- RECORD SET:

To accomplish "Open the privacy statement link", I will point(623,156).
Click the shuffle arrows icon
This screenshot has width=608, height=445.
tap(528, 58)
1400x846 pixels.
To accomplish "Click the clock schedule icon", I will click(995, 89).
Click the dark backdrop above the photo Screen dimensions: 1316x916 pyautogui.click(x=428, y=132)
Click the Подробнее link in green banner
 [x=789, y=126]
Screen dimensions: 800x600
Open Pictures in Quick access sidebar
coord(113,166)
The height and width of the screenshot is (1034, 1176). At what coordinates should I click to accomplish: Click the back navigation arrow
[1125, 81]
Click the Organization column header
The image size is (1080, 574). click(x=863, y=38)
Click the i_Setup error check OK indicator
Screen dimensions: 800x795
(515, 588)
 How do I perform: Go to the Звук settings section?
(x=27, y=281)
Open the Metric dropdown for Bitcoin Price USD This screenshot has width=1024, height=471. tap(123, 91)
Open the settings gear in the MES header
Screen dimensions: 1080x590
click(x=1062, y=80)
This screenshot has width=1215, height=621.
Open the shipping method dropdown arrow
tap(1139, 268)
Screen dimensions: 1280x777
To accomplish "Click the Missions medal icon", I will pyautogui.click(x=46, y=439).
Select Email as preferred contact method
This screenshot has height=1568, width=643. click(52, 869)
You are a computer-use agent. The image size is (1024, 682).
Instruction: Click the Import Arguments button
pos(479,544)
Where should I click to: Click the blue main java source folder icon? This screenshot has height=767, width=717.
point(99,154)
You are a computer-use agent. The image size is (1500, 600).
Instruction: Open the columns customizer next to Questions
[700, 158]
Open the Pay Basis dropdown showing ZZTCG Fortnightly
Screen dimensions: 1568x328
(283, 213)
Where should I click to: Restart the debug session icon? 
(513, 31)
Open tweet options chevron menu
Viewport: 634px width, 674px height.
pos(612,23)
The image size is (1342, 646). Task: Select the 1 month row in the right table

- ASSIGNMENT:
Above are some records. Print them all exactly.

- THE COMPLETED TASK:
To accomplish "Open the privacy statement link", I will point(623,156).
Click the shuffle arrows icon
This screenshot has width=608, height=445.
tap(528, 58)
1400x846 pixels.
To accomplish "Click the clock schedule icon", I will click(995, 89).
Click the dark backdrop above the photo Screen dimensions: 1316x916 pyautogui.click(x=428, y=132)
Click the Подробнее link in green banner
 [x=789, y=126]
Screen dimensions: 800x600
Open Pictures in Quick access sidebar
coord(113,166)
The height and width of the screenshot is (1034, 1176). At what coordinates should I click to accomplish: Click the back navigation arrow
[1125, 81]
Click the Organization column header
The image size is (1080, 574). click(x=863, y=38)
Click the i_Setup error check OK indicator
Screen dimensions: 800x795
(515, 588)
 How do I perform: Go to the Звук settings section?
(x=27, y=281)
Open the Metric dropdown for Bitcoin Price USD This screenshot has width=1024, height=471. tap(123, 91)
Open the settings gear in the MES header
Screen dimensions: 1080x590
click(x=1062, y=80)
This screenshot has width=1215, height=621.
Open the shipping method dropdown arrow
tap(1139, 268)
Screen dimensions: 1280x777
To accomplish "Click the Missions medal icon", I will pyautogui.click(x=46, y=439).
Select Email as preferred contact method
This screenshot has height=1568, width=643. click(52, 869)
You are a computer-use agent. The image size is (1024, 682).
Instruction: Click the Import Arguments button
pos(479,544)
Where should I click to: Click the blue main java source folder icon? This screenshot has height=767, width=717.
point(99,154)
You are a computer-use agent. The image size is (1500, 600).
Instruction: Open the columns customizer next to Questions
[700, 158]
Open the Pay Basis dropdown showing ZZTCG Fortnightly
Screen dimensions: 1568x328
(283, 213)
Where should I click to: Restart the debug session icon? 
(513, 31)
Open tweet options chevron menu
Viewport: 634px width, 674px height.
pos(612,23)
The image size is (1342, 646). Task: Select the 1 month row in the right table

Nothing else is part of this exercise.